Каменное поле - Янссон Туве Марика - Страница 6
- Предыдущая
- 6/13
- Следующая
Вот пишу я все это, и так хорошо на душе. Закончу, и все пойдет в печку во дворе, но, как говорит Юнас, бывает полезно навести порядок в мыслях и сформулировать их.
Что мне еще рассказать?
Нелегко жить с человеком, который все всегда себе усложняет, особенно с тем, кто не желает помощи. Но, как правило, я принимаю вещи такими, какие они есть, решаю каждую проблему отдельно, то, что было, уже прошло, и никто не знает, что его ожидает, воистину. Не могу понять, почему Юнас воспринимал меня с такой серьезностью или, скорее, озабоченностью, но все же это доказывает, что он пытался проявить внимание.
Все было намного проще до того, как мы поженились.
Сейчас каждый раз, когда мы садимся по воскресеньям за стол, я чувствую себя точно на экзамене, ужасно волнуюсь перед его приходом и — стыдно сказать — испытываю облегчение, когда обед кончается.
Юнас много чего мне говорил, но по-настоящему так ничего и не объяснил. А я не знала, что, собственно, я должна попросить его объяснить.
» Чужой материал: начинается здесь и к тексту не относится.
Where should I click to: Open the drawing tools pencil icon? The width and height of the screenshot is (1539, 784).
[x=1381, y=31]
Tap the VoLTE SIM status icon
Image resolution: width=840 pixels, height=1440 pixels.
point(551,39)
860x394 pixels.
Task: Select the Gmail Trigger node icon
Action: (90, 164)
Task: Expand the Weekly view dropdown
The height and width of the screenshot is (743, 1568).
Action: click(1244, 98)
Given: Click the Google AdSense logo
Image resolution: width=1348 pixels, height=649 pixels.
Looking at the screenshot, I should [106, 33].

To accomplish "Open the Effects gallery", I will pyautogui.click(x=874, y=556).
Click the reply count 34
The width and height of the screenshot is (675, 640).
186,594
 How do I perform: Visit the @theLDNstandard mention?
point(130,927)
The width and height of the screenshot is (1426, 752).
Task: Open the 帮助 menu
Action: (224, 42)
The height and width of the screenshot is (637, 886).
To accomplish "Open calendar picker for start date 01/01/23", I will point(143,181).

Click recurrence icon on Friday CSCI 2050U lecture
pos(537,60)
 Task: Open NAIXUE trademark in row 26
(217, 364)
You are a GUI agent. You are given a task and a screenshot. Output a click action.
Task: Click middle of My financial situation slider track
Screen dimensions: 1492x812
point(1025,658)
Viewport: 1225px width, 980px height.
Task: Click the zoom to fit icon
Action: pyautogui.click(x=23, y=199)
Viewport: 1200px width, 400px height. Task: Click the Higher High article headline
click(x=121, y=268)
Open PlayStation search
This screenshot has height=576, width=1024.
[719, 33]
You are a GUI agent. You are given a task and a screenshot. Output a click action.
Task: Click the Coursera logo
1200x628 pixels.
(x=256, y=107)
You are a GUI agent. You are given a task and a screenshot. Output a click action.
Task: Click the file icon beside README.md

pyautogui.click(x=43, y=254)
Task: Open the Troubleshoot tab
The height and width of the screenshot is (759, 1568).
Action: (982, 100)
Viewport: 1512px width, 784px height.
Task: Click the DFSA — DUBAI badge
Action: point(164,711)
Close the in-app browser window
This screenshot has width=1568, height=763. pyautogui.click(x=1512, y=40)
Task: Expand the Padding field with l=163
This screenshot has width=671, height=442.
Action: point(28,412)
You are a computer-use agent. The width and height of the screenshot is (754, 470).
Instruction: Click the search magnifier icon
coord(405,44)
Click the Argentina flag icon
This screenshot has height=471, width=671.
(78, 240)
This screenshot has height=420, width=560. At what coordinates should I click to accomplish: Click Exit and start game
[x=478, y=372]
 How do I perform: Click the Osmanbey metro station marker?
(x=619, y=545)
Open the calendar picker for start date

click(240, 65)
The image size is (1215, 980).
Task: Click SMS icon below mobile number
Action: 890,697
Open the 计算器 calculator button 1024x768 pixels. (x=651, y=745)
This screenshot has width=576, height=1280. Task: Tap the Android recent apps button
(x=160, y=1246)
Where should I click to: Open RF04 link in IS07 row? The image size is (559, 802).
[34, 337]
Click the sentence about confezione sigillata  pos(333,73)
Теперь мы оба уже на закате наших дней. Я думаю, девочки устроят свою жизнь, особенно Карин, иногда я, правда, беспокоюсь за Марию. Мне кажется, она многое унаследовала от отца, но — как бы это выразить? — не лучшие его черты, она еще боязливее, чем он. Она немногословна с самого детства, и отец часто сердится на нее, потому что даже то немногое, что она говорит, она либо неправильно формулирует, либо обрывает на середине, я ведь знаю, как он всегда мучается из-за всех этих слов.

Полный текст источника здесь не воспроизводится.